> **EXERCISE GOAL**
Leaving out the pictures, please reproduce exactly and only the lines from the one that contains "Task: Click the" through the last line below.
:::::
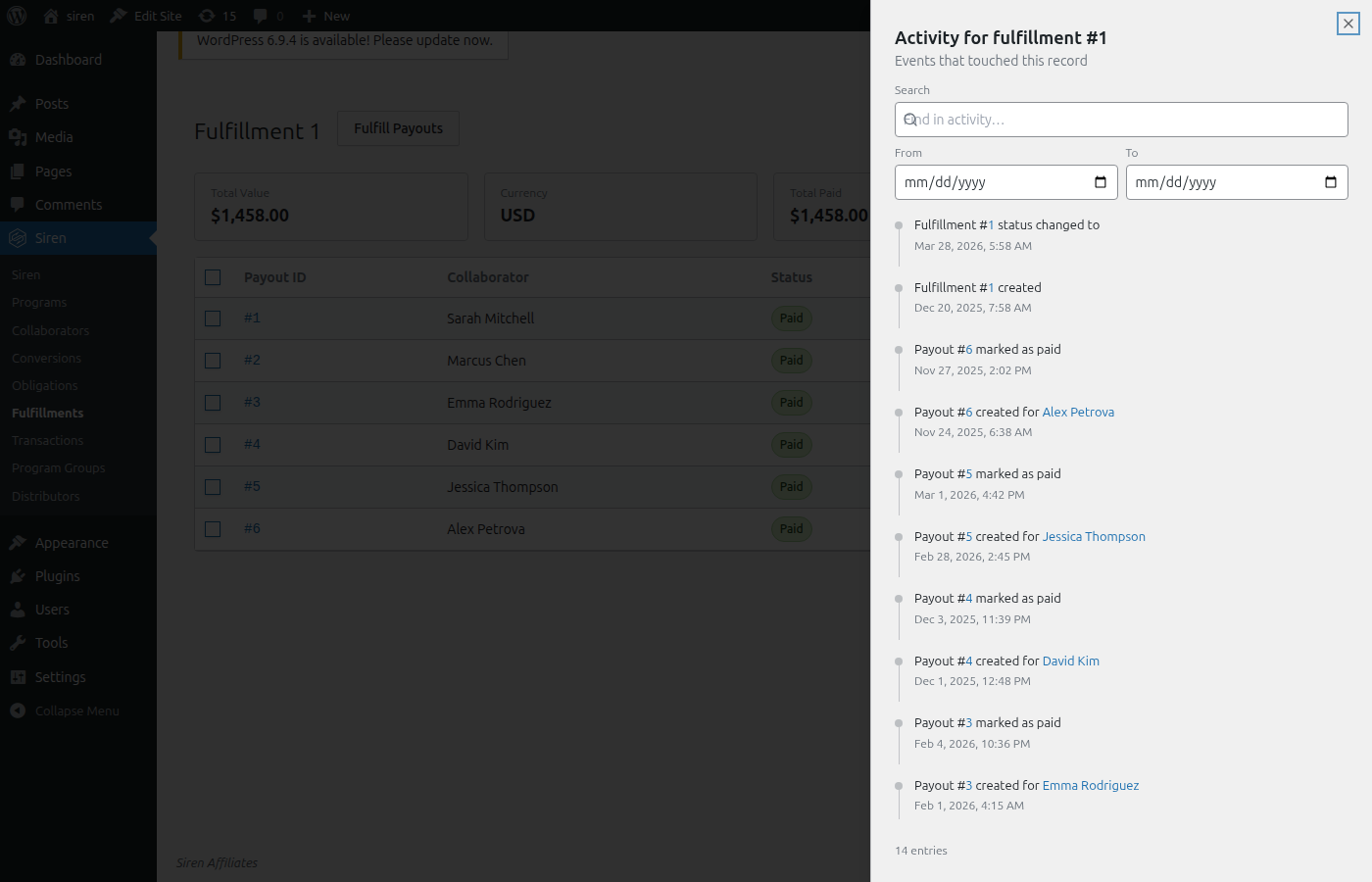Open the + New menu in the admin bar
The width and height of the screenshot is (1372, 882).
(x=325, y=15)
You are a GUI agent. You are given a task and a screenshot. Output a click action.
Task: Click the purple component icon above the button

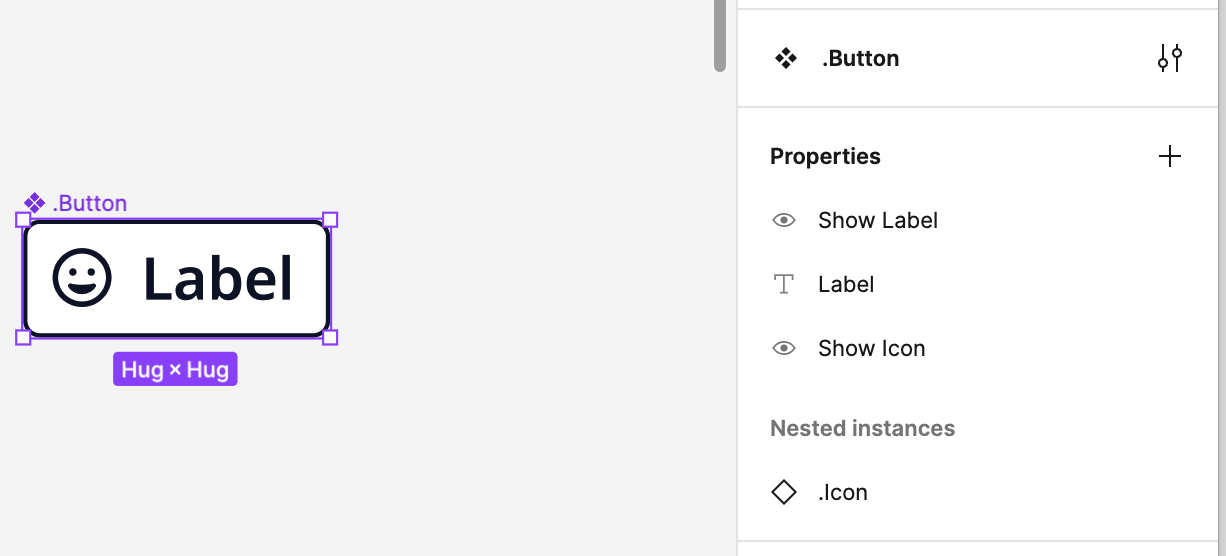point(35,203)
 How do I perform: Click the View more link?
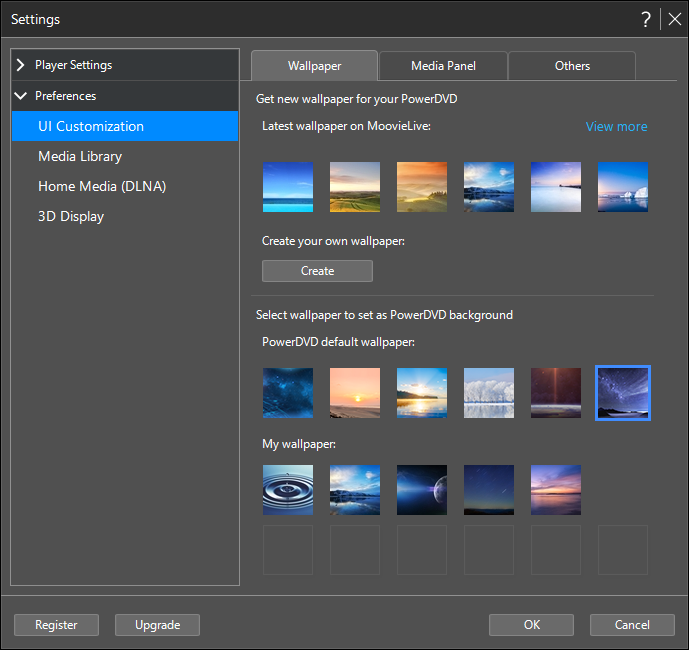pos(616,127)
:::::
> **SOLVED PROBLEM**
Task: Click the purple component icon above the button

point(35,203)
 How do I perform: Click the View more link?
pos(616,127)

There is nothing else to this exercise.